The core of the LidarPhone “attack method” is the Lidar sensor, a device which emits an invisible scanning laser in order to create a map of its surroundings.

By reflecting lasers off common objects, such as a dustbin or a takeaway bag, located near a person’s computer speaker or television soundbar, the research showed that hackers could obtain information about the original sound that made the objects’ surfaces vibrate.

“Using applied signal processing and deep learning algorithms, speech could be recovered from the audio data, and sensitive information could potentially be obtained,” said NUS.

Also Read: Going Beyond DPO Meaning: Ever Heard of Outsourced DPO?
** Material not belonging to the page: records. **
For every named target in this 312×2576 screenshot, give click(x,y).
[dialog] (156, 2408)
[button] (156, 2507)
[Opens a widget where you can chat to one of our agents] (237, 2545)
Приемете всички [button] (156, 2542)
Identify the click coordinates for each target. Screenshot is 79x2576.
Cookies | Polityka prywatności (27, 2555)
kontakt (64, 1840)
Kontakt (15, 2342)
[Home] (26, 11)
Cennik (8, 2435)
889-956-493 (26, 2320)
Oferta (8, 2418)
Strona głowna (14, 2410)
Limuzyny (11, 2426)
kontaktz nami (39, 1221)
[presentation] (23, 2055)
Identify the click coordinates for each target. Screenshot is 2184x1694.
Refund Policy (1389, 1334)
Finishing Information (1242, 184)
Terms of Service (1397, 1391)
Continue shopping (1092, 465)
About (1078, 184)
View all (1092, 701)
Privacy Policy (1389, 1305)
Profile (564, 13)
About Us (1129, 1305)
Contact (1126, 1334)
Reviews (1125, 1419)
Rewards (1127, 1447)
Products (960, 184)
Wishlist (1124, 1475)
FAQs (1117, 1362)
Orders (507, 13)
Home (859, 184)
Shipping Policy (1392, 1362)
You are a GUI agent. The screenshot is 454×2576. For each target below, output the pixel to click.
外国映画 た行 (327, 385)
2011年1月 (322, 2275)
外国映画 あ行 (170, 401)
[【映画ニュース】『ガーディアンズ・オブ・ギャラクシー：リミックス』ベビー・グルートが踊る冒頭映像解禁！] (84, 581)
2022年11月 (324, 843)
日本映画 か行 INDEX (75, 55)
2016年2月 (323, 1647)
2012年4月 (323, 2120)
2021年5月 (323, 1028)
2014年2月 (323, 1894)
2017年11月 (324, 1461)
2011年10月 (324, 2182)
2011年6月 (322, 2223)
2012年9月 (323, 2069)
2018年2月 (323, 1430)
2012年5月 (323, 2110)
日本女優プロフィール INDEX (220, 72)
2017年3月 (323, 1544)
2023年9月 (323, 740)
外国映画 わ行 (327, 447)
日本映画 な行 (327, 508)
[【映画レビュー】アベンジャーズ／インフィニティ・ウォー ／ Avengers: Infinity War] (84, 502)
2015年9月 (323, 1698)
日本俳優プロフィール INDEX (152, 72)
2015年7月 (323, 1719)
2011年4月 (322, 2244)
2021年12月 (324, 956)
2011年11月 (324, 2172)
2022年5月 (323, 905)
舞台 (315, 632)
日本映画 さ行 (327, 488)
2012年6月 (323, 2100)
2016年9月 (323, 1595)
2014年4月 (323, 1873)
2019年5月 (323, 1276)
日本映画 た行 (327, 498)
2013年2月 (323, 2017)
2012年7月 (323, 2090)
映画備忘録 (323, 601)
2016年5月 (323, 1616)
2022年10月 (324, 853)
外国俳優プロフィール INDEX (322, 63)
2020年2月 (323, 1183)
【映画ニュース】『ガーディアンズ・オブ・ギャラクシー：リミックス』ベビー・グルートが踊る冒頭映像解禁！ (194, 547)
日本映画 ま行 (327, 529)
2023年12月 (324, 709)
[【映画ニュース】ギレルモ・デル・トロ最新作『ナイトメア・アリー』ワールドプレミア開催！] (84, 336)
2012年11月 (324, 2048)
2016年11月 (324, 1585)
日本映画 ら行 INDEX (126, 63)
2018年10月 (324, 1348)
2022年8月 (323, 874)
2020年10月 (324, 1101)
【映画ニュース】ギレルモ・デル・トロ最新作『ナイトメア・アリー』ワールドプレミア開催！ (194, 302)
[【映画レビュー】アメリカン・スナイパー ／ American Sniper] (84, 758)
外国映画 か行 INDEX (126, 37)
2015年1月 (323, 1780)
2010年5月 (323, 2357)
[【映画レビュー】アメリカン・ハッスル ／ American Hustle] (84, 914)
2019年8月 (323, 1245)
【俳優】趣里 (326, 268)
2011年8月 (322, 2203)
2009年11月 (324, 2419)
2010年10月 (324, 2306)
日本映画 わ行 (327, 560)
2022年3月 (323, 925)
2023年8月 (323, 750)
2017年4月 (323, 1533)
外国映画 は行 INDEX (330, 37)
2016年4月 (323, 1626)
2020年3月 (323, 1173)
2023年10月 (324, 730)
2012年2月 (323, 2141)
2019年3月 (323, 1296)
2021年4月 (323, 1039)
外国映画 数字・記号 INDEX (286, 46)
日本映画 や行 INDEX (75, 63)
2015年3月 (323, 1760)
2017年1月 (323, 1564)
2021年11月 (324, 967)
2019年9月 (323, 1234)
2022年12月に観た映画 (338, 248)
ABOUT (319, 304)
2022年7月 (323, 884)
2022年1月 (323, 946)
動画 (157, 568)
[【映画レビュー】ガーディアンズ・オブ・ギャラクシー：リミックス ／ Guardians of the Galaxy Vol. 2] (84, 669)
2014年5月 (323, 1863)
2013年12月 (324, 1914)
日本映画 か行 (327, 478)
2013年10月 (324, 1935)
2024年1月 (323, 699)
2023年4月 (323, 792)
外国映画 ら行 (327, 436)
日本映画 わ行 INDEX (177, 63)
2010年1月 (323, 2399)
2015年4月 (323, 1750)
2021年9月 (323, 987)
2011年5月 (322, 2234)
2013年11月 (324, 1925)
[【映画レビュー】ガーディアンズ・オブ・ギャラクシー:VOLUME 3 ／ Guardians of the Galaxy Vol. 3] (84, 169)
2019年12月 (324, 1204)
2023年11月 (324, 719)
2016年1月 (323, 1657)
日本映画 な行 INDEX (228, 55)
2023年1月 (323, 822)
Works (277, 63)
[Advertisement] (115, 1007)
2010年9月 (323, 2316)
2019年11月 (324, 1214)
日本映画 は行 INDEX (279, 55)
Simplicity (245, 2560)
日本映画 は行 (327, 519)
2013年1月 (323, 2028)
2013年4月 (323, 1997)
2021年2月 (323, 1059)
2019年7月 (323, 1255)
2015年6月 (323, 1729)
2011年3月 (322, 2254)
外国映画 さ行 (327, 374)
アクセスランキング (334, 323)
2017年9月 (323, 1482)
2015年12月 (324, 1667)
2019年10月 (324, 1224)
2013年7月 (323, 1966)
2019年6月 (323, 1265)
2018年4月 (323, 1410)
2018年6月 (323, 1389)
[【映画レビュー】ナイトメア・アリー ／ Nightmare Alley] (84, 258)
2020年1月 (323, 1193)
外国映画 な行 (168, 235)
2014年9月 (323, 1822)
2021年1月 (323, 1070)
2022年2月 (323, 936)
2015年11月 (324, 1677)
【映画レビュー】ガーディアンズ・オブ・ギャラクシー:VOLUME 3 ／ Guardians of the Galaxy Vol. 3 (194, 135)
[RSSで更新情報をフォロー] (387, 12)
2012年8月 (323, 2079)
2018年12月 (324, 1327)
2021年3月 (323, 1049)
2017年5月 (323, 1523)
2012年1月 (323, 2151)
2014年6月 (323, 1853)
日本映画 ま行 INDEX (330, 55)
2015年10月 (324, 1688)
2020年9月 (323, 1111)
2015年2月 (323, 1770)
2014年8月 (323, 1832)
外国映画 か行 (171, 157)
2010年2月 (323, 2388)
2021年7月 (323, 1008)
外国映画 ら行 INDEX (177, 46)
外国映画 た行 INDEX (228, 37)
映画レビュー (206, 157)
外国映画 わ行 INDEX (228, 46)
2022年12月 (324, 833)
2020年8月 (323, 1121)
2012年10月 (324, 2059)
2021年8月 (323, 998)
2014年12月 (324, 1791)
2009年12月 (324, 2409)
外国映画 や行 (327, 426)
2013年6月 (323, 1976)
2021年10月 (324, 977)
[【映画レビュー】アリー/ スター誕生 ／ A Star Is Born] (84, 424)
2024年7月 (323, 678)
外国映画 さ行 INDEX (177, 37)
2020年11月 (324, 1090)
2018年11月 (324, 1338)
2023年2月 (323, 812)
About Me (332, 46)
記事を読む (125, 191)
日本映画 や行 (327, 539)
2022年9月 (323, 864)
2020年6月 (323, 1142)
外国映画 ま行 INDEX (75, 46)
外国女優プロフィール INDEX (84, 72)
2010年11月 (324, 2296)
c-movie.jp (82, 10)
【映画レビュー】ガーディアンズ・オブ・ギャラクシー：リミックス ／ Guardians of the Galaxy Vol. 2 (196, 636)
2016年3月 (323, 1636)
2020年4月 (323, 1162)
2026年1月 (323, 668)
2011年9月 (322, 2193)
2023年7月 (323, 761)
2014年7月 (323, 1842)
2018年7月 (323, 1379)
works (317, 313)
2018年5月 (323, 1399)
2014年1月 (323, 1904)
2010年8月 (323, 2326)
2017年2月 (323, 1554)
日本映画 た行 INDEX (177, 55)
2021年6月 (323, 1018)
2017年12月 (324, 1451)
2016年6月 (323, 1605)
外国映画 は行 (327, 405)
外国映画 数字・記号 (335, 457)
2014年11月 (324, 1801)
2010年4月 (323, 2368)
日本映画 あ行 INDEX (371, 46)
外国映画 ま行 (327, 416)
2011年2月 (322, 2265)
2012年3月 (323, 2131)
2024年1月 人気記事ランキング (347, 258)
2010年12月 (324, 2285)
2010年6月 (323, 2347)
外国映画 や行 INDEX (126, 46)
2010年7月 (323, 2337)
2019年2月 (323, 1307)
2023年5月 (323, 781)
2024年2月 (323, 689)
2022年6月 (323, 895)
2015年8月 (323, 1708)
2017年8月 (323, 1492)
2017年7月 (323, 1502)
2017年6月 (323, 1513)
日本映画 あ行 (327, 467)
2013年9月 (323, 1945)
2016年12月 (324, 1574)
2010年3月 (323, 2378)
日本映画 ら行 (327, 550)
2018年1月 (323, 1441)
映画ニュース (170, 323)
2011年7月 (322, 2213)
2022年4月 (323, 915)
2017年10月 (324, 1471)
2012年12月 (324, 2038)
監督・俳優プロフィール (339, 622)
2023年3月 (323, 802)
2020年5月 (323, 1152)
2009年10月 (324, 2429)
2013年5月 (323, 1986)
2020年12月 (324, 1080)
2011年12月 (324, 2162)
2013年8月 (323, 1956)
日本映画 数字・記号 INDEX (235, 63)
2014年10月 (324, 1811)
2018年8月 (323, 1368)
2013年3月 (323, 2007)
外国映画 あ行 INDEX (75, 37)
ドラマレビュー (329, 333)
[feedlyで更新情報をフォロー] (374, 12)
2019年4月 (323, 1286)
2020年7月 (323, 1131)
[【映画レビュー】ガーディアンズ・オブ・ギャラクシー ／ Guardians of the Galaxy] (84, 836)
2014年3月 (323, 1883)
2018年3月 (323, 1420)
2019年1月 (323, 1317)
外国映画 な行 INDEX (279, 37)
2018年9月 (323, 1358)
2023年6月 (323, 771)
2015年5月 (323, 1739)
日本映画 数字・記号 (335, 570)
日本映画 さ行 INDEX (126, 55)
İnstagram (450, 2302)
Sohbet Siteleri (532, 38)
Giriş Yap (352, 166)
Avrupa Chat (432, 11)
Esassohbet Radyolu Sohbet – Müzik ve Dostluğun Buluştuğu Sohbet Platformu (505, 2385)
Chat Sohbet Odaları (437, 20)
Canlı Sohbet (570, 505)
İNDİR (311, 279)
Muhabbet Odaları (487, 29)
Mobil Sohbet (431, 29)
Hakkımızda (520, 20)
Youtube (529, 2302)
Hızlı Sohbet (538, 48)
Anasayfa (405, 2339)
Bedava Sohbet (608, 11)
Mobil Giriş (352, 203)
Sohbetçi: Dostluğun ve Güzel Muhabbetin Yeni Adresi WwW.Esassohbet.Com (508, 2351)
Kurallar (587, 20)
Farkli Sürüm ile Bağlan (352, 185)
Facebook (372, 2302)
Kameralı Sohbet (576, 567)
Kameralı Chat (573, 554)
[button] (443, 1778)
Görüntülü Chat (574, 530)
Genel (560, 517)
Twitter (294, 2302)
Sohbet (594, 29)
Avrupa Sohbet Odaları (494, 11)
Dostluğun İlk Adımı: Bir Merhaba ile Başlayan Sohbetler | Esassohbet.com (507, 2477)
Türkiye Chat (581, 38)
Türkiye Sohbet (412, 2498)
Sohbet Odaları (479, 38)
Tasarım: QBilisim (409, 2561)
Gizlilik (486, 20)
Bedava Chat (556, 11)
In their experiments, the researchers used a common robot vacuum cleaner with two sources of sound –  the voice of a person reading out numbers played from a computer speaker and music clips from television shows played through a television soundbar.

The team collected more than 19 hours of recorded audio files and passed them through “deep learning algorithms” that were trained to either match human voices or identify musical sequences.

“The system was able to detect the digits being spoken aloud, which could constitute a victim’s credit card or bank account numbers. Music clips from television shows could potentially disclose the victim’s viewing preferences or political orientation,” said NUS.

The system achieved a classification accuracy rate of 91 per cent when recovering spoken digits and a 90 per cent accuracy rate when classifying music clips. These results are “significantly higher” than a random guess of 10 per cent, said NUS. 

The NUS scientists also experimented with common household materials to test how well they reflected the Lidar laser beam and found that the accuracy of audio recovery varied between different materials – the best material for reflecting the laser beam was a glossy polypropylene bag, while the worst was glossy cardboard.

NUS students Dai Yimin and Sean Tan Rui Xiang, as well as Assistant Professor Nirupam Roy from the University of Maryland, contributed to the research. The research was presented at the Association for Computing Machinery’s Conference on Embedded Networked Sensor Systems (SenSys 2020) on Nov 18, where the team clinched the Best Poster Runner Up Award.

INTERNET CONNECTED DEVICES POSE PRIVACY RISKS

To prevent Lidars from being misused, people with robot vacuum cleaners are advised to not connect them to the Internet. 

The NUS team also recommends that Lidar sensor manufacturers incorporate a mechanism that cannot be overridden to prevent the internal laser from firing when the Lidar is not rotating.

“In the long term, we should consider whether our desire to have increasingly ‘smart’ homes is worth the potential privacy implications,” said Asst Prof Han. 

“We might have to accept that each new Internet-connected sensing device brought into our homes poses an additional risk to our privacy, and make our choices carefully.”

The team is working on applying these LidarPhone findings to autonomous vehicles, which also use Lidar sensors.

This technology could be used to eavesdrop on conversations happening in nearby cars through minute vibrations of the windows, said NUS.

Also Read: The 5 Benefits Of Outsourcing Data Protection Officer Service

The researchers are also looking into the vulnerability of active laser sensors found on the latest smartphones, which could reveal further privacy issues, the university added.